Extracted data

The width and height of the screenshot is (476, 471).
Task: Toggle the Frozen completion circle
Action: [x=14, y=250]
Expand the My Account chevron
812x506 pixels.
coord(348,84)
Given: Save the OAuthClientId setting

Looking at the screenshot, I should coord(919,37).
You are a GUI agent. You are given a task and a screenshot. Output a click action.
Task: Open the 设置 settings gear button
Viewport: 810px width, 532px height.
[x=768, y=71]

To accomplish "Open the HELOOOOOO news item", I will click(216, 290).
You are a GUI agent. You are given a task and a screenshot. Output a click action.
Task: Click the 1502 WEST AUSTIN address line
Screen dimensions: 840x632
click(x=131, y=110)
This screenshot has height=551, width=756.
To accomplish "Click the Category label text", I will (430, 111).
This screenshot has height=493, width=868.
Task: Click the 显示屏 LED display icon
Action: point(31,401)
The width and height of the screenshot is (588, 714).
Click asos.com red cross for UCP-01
--
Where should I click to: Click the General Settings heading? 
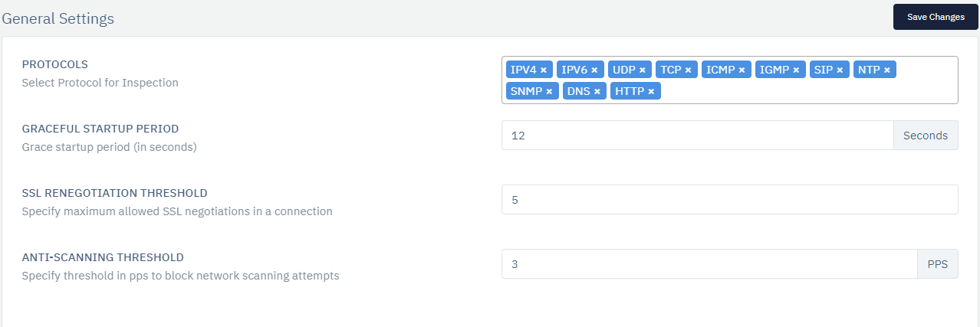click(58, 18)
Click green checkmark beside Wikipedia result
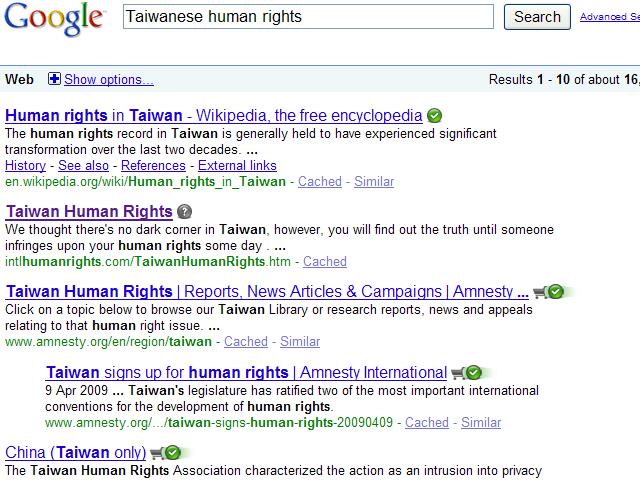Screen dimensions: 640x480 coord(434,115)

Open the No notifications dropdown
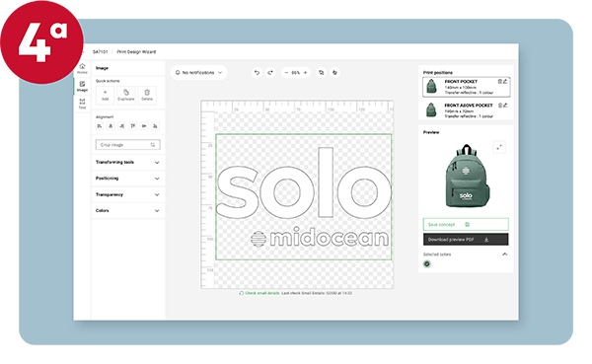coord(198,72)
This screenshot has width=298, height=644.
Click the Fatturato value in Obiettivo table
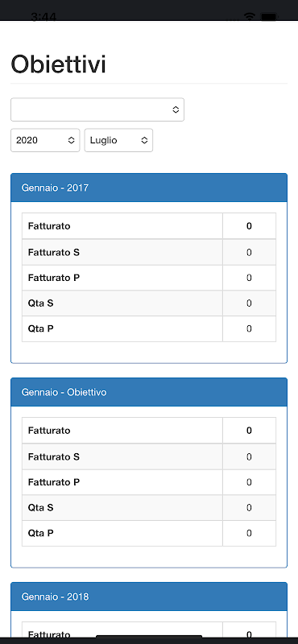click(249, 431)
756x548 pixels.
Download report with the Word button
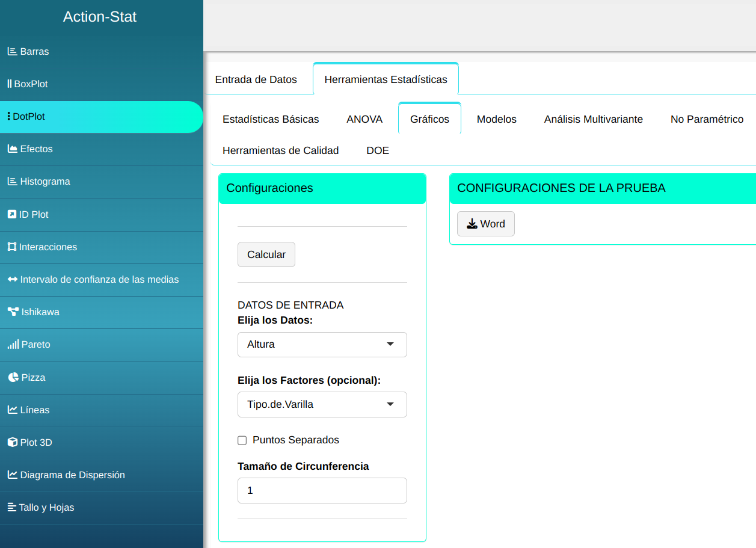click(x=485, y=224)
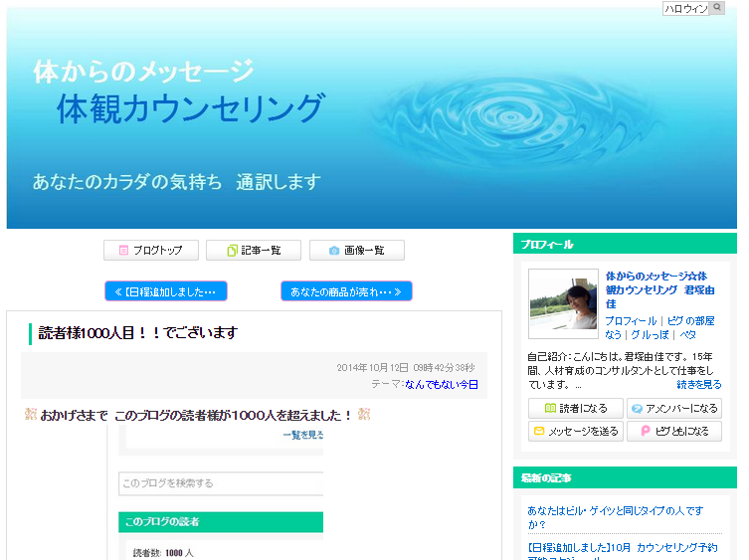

Work request
Take the lines above from the one containing "Expand the My Account chevron" down to the one containing "Click asos.com red cross for UCP-01", and transcribe them exactly, both ends included.

Finished exercise
Expand the My Account chevron
812x506 pixels.
coord(348,84)
Given: Save the OAuthClientId setting

Looking at the screenshot, I should coord(919,37).
You are a GUI agent. You are given a task and a screenshot. Output a click action.
Task: Open the 设置 settings gear button
Viewport: 810px width, 532px height.
[x=768, y=71]

To accomplish "Open the HELOOOOOO news item", I will click(216, 290).
You are a GUI agent. You are given a task and a screenshot. Output a click action.
Task: Click the 1502 WEST AUSTIN address line
Screen dimensions: 840x632
click(x=131, y=110)
This screenshot has height=551, width=756.
To accomplish "Click the Category label text", I will (430, 111).
This screenshot has height=493, width=868.
Task: Click the 显示屏 LED display icon
Action: point(31,401)
The width and height of the screenshot is (588, 714).
Click asos.com red cross for UCP-01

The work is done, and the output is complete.